**Work required:**
Retype, with no pictures, each line from the one that holds "Where should I" through the last line of the entries below, both included.

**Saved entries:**
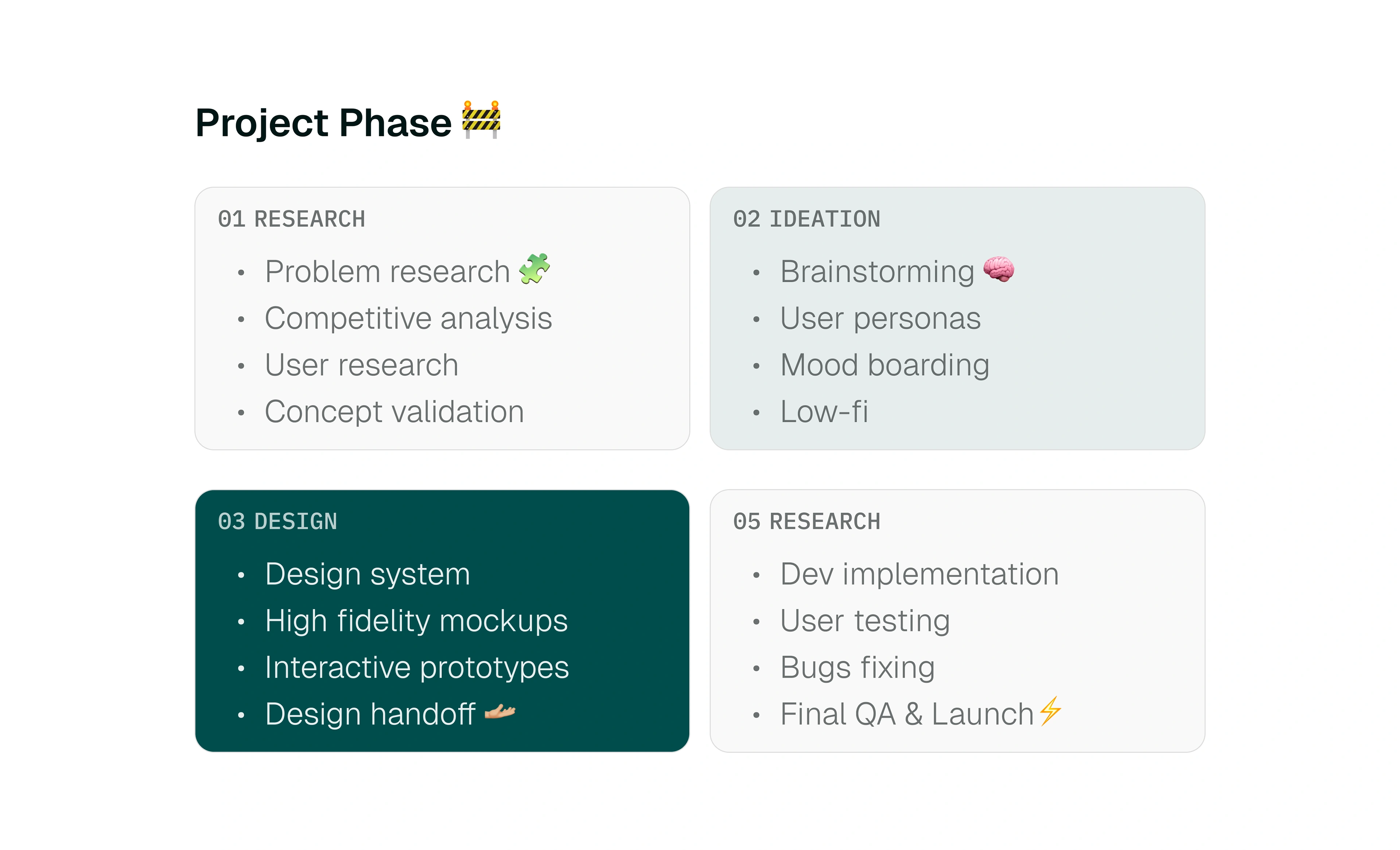The image size is (1400, 850).
Task: Click the 05 RESEARCH card label
Action: [x=806, y=521]
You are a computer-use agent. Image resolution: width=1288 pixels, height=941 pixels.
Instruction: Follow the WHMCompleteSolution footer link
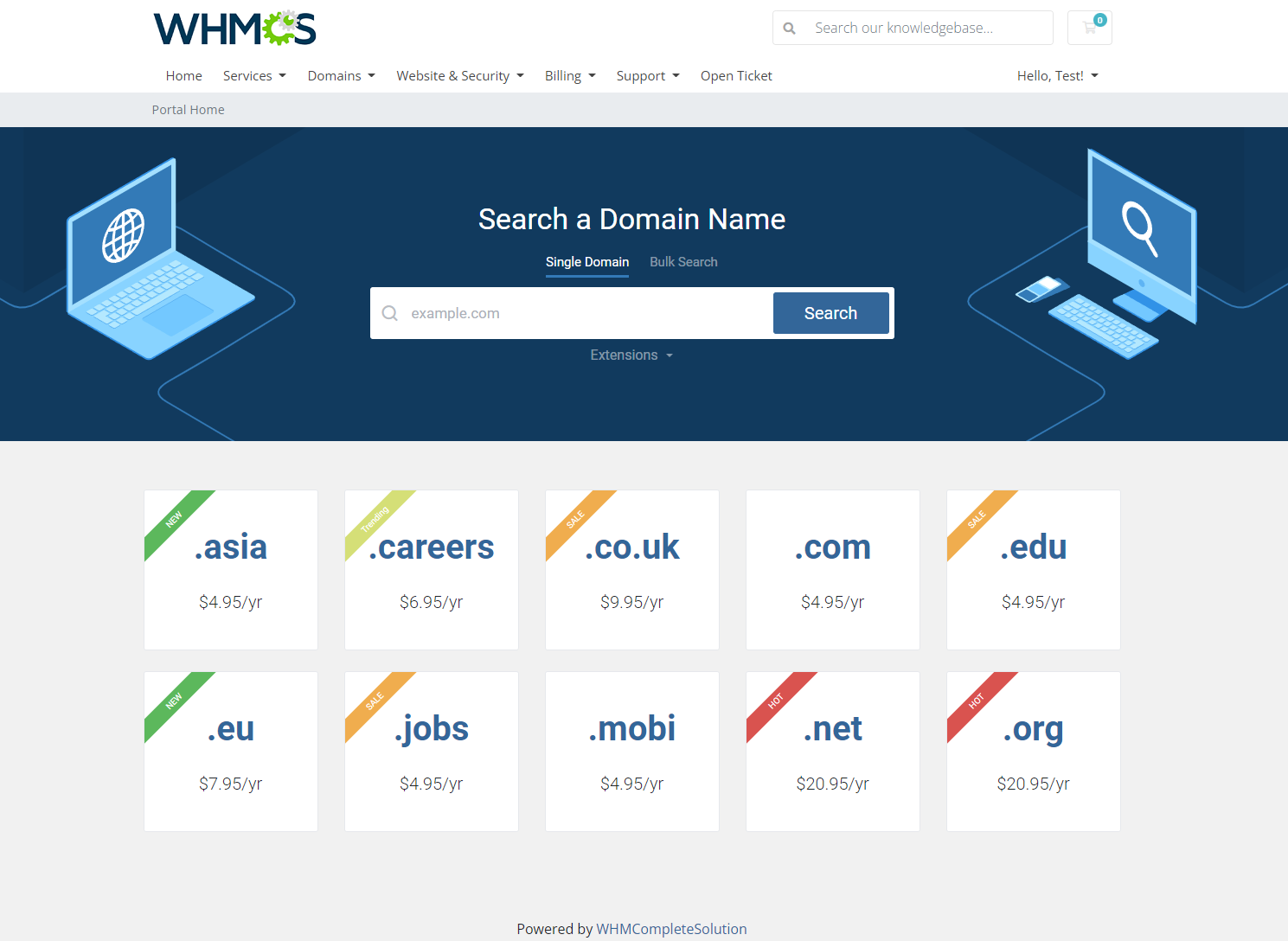(x=671, y=929)
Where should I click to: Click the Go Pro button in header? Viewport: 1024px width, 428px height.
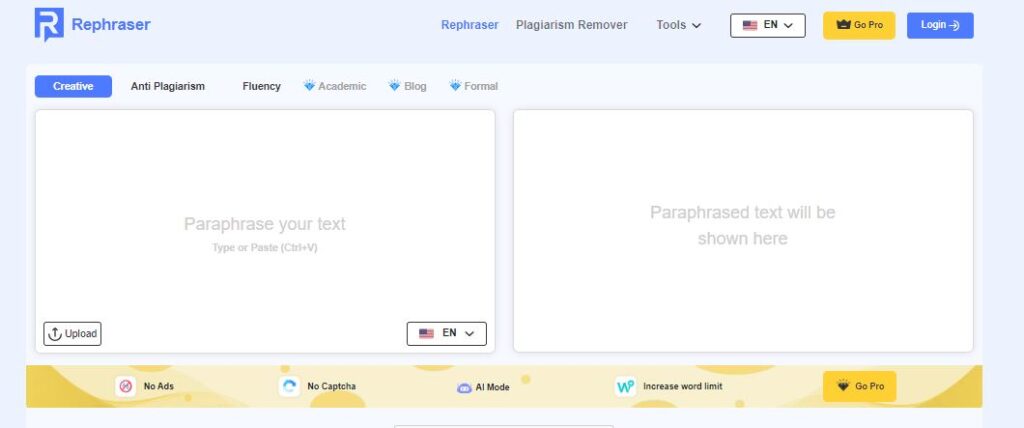[859, 25]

**Written response:**
Where should I click to: Click the Go Pro button in header? Viewport: 1024px width, 428px height.
[859, 25]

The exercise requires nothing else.